• [AUFGABENSTELLUNG A]: Sammeln Sie sämtliche Zeilen der Einträge, in denen die Zeichenfolge „Open“ vorkommt, und geben Sie diese Zeilen wieder.

• [QUELLENAUSZUG]:
* * * * * * *
Auch zwanzigeins und nicht nur einundzwanzig!

Herzlich willkommen bei Zwanzigeins e.V., dem Verein zur Reform der deutschen Zahlensprechweise.

Die kulturelle Bedeutung des Stellenwertsystems: Wozu ist Mathematik gut?

Unsere Zwanzigeins-Initiative argumentiert für eine stellenwertgerechte Zahlensprechweise. Wir betonen den Konflikt der traditionellen Sprechweise mit dem Stellenwertsystem, d.h. mit der systematischen Abfolge Hunderter-Zehner-Einer. Kritiker verweisen dagegen auf die historische und kulturelle Dimension der deutschen Sprache und erkennen im Stellenwertsystem keine derartige Grundlage.

20 Jahre Zwanzigeins e.V. und aktuelle Studien    

Am 14.06.2004, also heute vor 20 Jahren, wurde unser Verein in Bochum auf Initiative von Lothar Gerritzen gegründet. Auch aufgrund dieses Anlasses hat der Vorstand beschlossen, Prof. Dr. Lothar Gerritzen posthum in den Stand eines Ehrenvorsitzenden zu erheben und diese besondere Ehrung unseres Gründers auf der kommenden Mitgliederversammlung zu beantragen. Für uns - als Zwanzigeins e.V. - ist aber der 14.06.2025 das eigentliche Jubiläumsdatum, denn dann besteht unser Verein zwanzigeins Jahre, und dann werden wir einen Rückblick versuchen. Wir möchten deshalb bereits heute auf dieses Datum hinweisen und bitten schon jetzt um die Zustellung von Fotos und Berichten aus den Anfangsjahren unseres Vereins und andere Infos etc., die für einen solchen Anlass angebracht sind.

Was will der Verein?

Im Deutschen lesen und schreiben wir von links nach rechts. Das stimmt aber nicht für die Zahlen. Anders als z.B. in den romanischen Sprachen, im Englischen, im Ukrainischen, im Russischen, im Türkischen oder im Chinesischen, spricht man im Deutschen die Zahl 123 nicht von links nach rechts als „hundert-zwanzig-drei“, sondern in verdrehter Abfolge als „hundert-drei-und-zwanzig“. Das widerspricht der Logik des Stellenwertsystems, d.h. der geordneten Zahlenfolge von Hunderter-Zehner-Einer.

Der Verein will die unverdrehte, d.h. die stellenwertgerechte Zahlensprechweise im Deutschen populär und gesellschaftsfähig machen. Wir wollen erreichen, dass sie als eine richtige Sprechweise allgemein anerkannt wird. Insbesondere wird damit auch bewirkt, dass das Erlernen der deutschen Zahlwörter für Menschen mit anderer Erstsprache als Deutsch in vielen Fällen erleichtert wird.
* * * * * * *
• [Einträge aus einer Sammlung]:
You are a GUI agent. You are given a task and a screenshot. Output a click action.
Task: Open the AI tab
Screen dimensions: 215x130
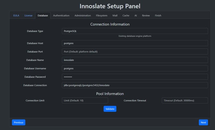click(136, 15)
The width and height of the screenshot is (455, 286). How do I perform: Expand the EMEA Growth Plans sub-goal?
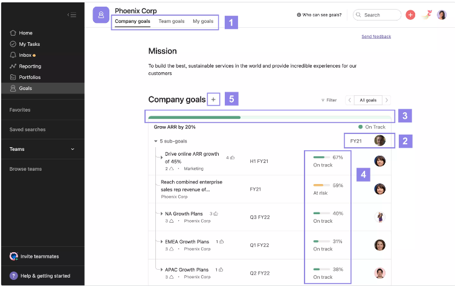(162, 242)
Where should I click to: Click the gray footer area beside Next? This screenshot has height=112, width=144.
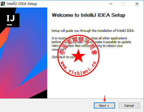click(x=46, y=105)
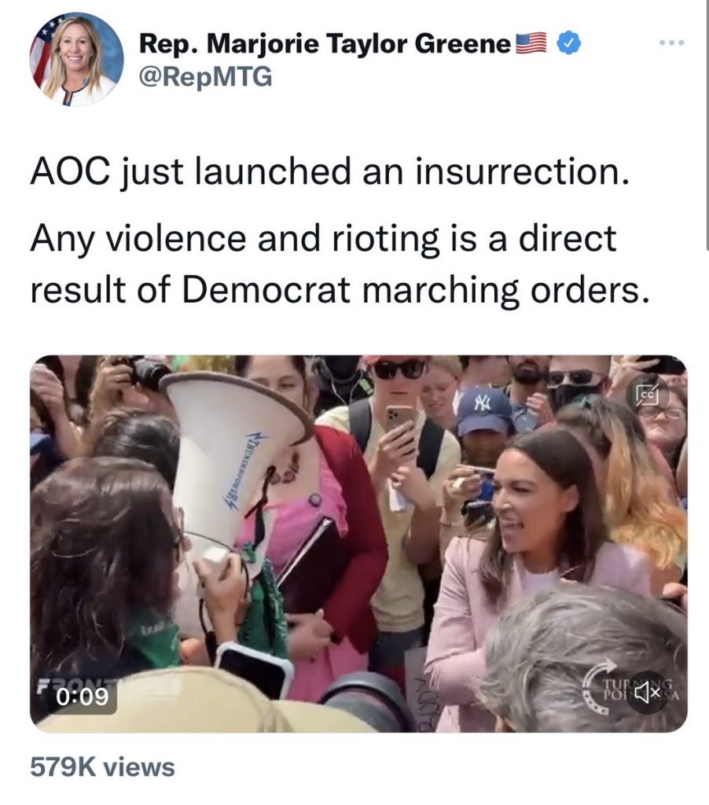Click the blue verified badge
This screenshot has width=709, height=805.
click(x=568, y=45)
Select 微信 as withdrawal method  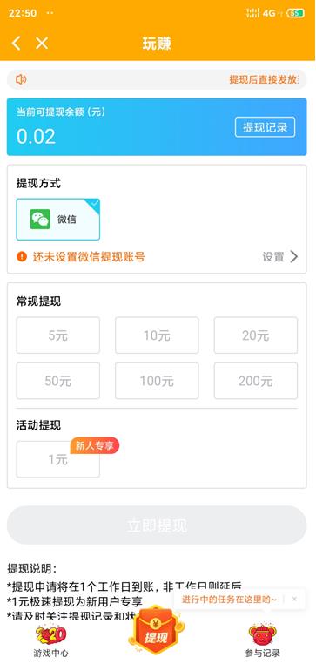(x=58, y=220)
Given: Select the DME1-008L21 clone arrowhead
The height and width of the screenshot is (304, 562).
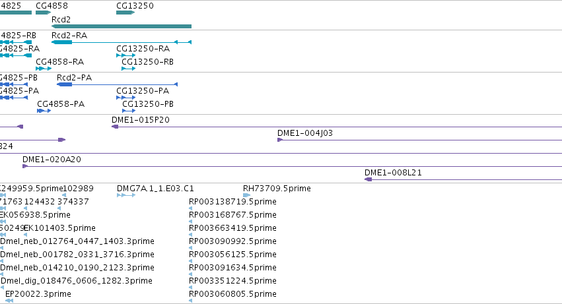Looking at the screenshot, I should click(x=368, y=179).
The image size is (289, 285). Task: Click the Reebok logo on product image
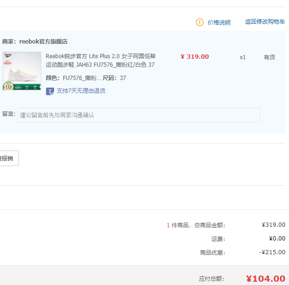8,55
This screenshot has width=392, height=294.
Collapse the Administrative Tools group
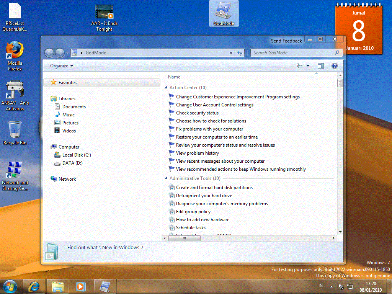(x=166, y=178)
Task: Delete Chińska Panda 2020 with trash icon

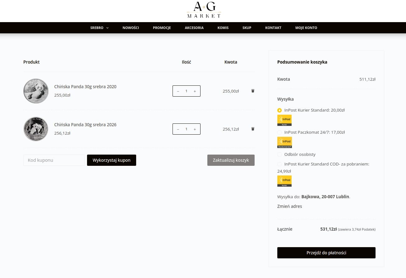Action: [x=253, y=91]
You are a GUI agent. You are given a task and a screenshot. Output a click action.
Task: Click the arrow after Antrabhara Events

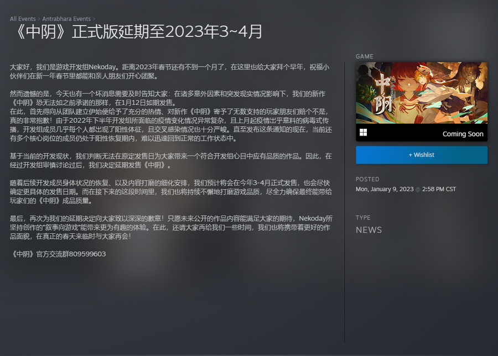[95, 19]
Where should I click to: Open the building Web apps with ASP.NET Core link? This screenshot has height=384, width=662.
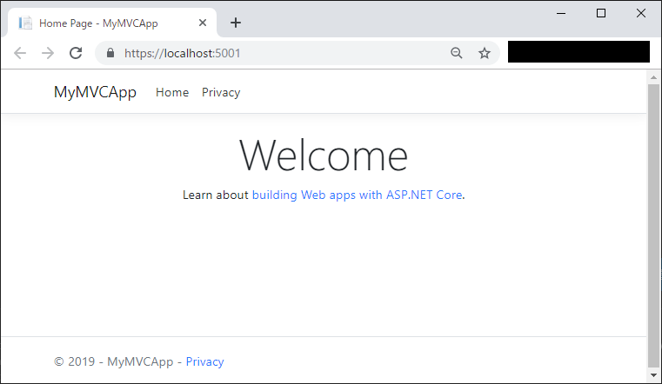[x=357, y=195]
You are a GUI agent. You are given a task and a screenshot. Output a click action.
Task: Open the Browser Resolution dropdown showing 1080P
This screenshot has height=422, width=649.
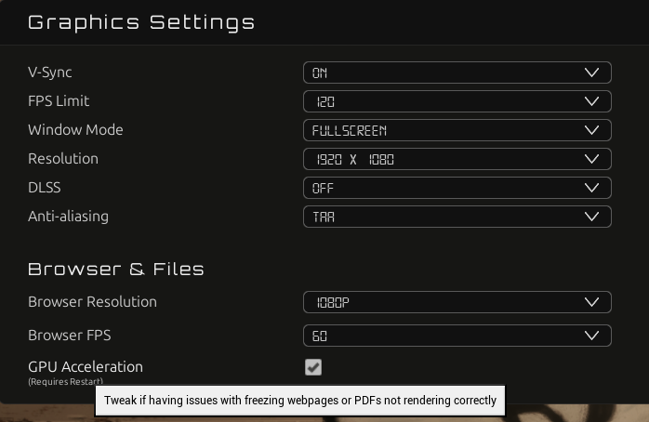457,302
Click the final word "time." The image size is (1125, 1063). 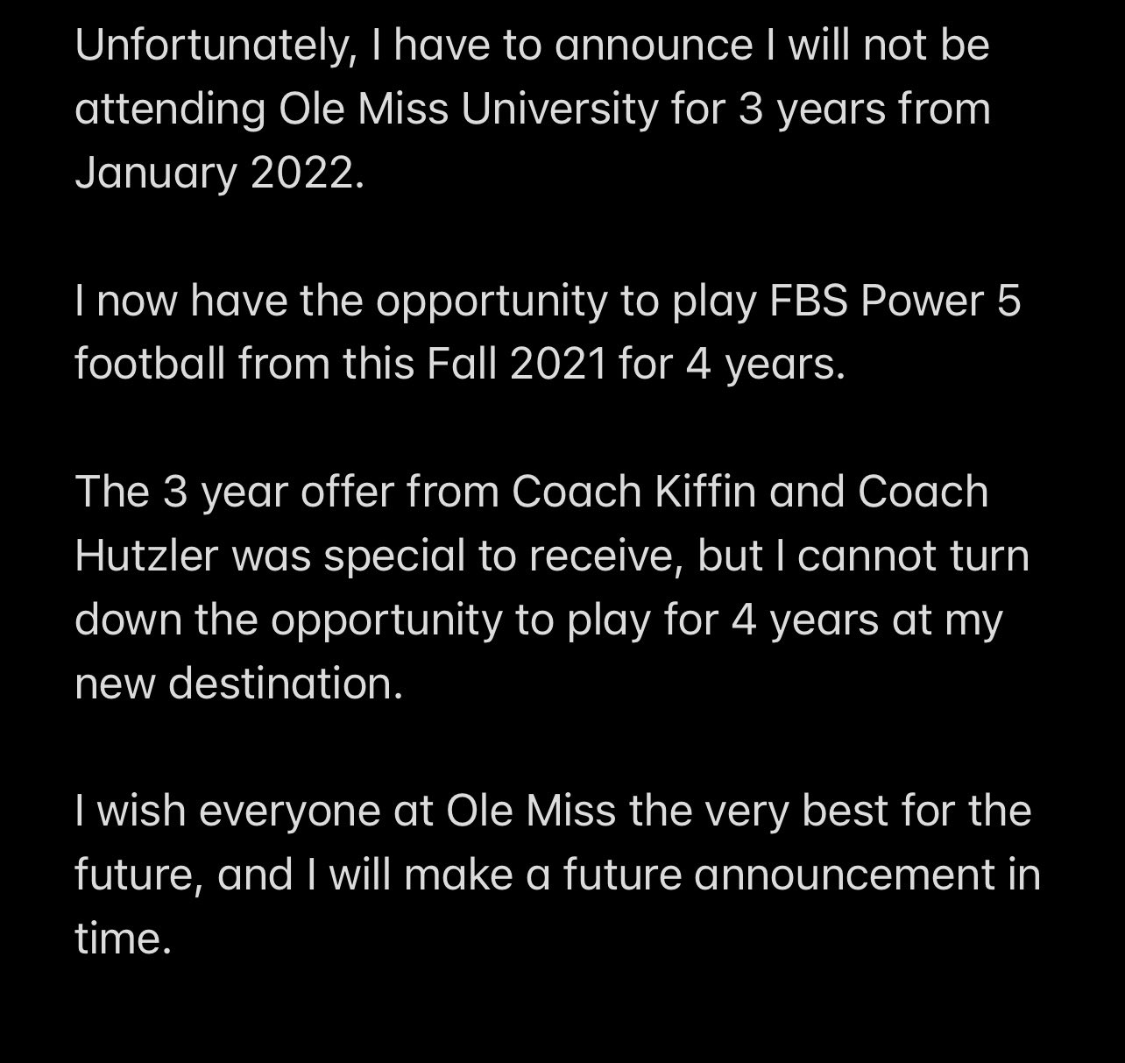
* * * * * * *
• [AUFGABENSTELLUNG B]: Setzen Sie den weiter oben stehenden Text über die Reform der deutschen Zahlensprechweise nach seinem letzten Satz fort.

• [SCHRIFTLICHE ANTWORT A]:
Task: Open the AI tab
Where should I click to: Open the building Web apps with ASP.NET Core link? This screenshot has height=384, width=662.
Task: Open the Browser Resolution dropdown showing 1080P

• [SCHRIFTLICHE ANTWORT B]:
Wir vertreten die Auffassung, dass es ein wesentlicher Bestandteil des Mathematikunterrichts sein muss, über die Eigenart der deutschen Zahlnamen zu sprechen und die damit verbundenen Schwierigkeiten zu thematisieren. Der österreichische Lehrplan für die Volksschule gibt dies auf S. 73 in Form eines Hinweises zu den inhaltlichen Kompetenzbereichen (1. bis 4. Schulstufe) bereits vor. Die stellenwertgerechte Zahlensprechweise, d.h. von links nach rechts, also so wie wir Texte schreiben und lesen, sollte auch in der Schule gelehrt werden.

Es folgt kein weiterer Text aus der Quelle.